Attention _S (X)＝σ(f ^7×7 ([Avgpool(X)；Maxpool(X)]))

where σ denotes a sigmoid activation function, f ^7×7 The convolution operation of 7 × 7 is indicated, and Avgpool and Maxpool indicate global average pooling and global maximum pooling, respectively.

Although embodiments of the present invention have been shown and described, it will be appreciated by those skilled in the art that changes, modifications, substitutions and alterations can be made in these embodiments without departing from the principles and spirit of the invention, the scope of which is defined in the appended claims and their equivalents.

Claims

1. A deep learning model based on an attention mechanism, comprising:

2. The attention mechanism-based deep learning model of claim 1, wherein: the deep learning model is specifically designed as follows:

(2.1) the encoder performs four times of downsampling maximum pooling operation and consists of four layers of residual error networks and a self-attention network, wherein the residual error networks are used for avoiding the gradient disappearance problem and improving the propagation rate of the features, the self-attention network is positioned at the bottom of the encoder, the feature association characteristic of the whole domain of the image is extracted through high-order operation, and the hematoma feature is extracted from the global angle;

3. The attention mechanism-based deep learning model of claim 2, wherein: the self-attention network consists of a plurality of attention heads located at the bottom of the encoder. The main function is to obtain the receptive field of the whole input image by establishing a relation between each pixel in the high-level feature map. The classification decision for a particular pixel of the input image when segmenting the brain haematoma region may be influenced by any other pixel. The self-attention calculation formula is as follows:

4. the attention mechanism-based deep learning model of claim 2, wherein: the feature map X generated by the channel attention module from the input CT image through the convolutional layer is increased from a single channel to multiple channels. The information expressed by the feature map for each channel is different and valid feature information may only appear in a particular channel. The role of the channel attention module is to learn weights using the relationships between each channel and then multiply by the corresponding channel.
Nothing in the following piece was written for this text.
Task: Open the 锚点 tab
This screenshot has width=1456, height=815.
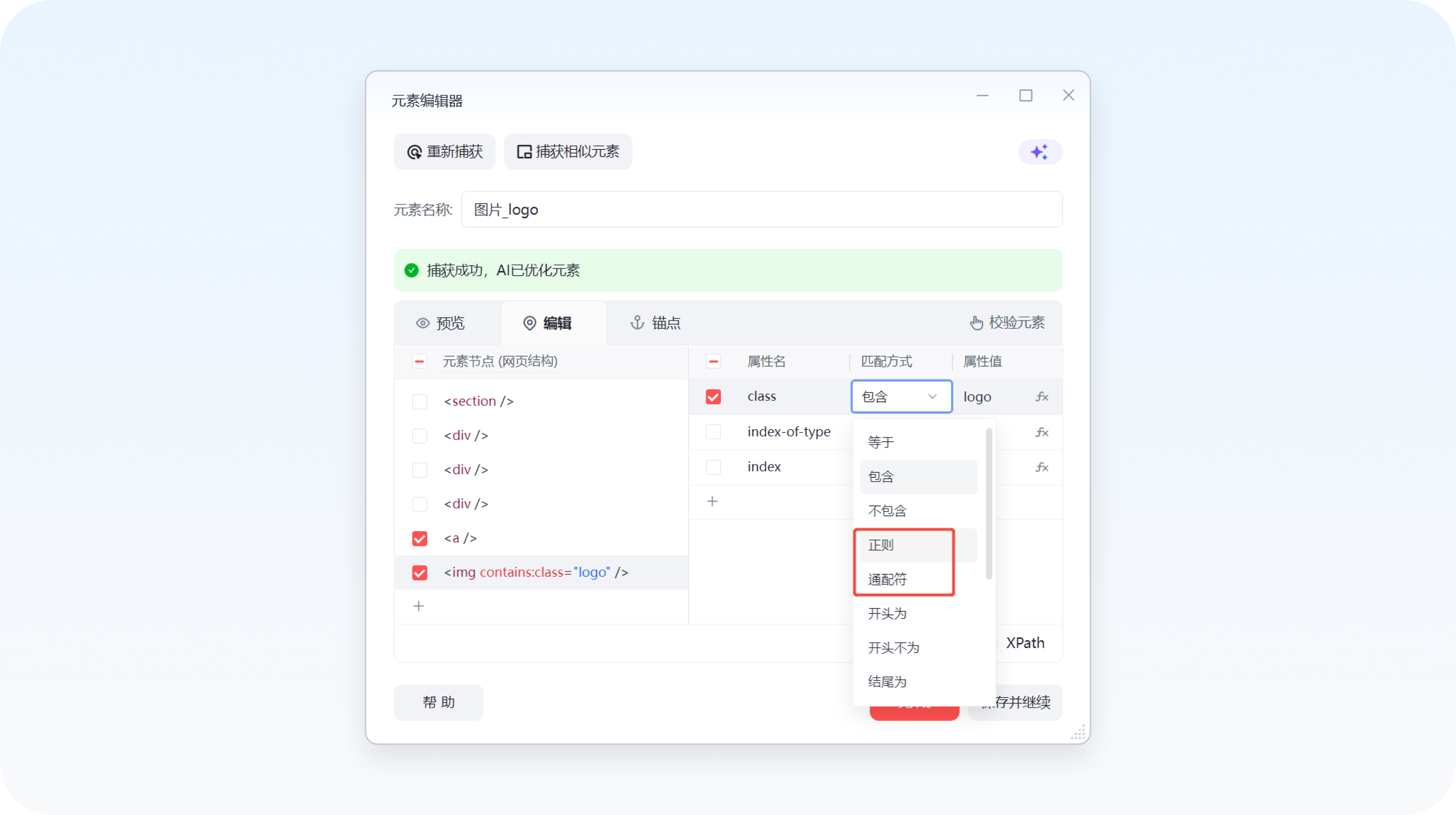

5. The attention mechanism-based deep learning model of claim 4, wherein: the calculation formula of the channel attention coefficient is as follows:

Attention _C (X)＝σ(MLP(Avgpool(X))+MLP(Maxpool(X)))

6. The attention-based deep learning model of any one of claims 2-5, wherein: the spatial attention module focuses on the information most meaningful for the current segmentation task, and the calculation formula of the spatial attention coefficient is as follows:

Attention _S (X)＝σ(f ^7×7 ([Avgpool(X)；Maxpool(X)]))

7. The attention mechanism-based deep learning model of any one of claims 2 to 5, wherein: the training data set and the test data set are in a ratio of 9.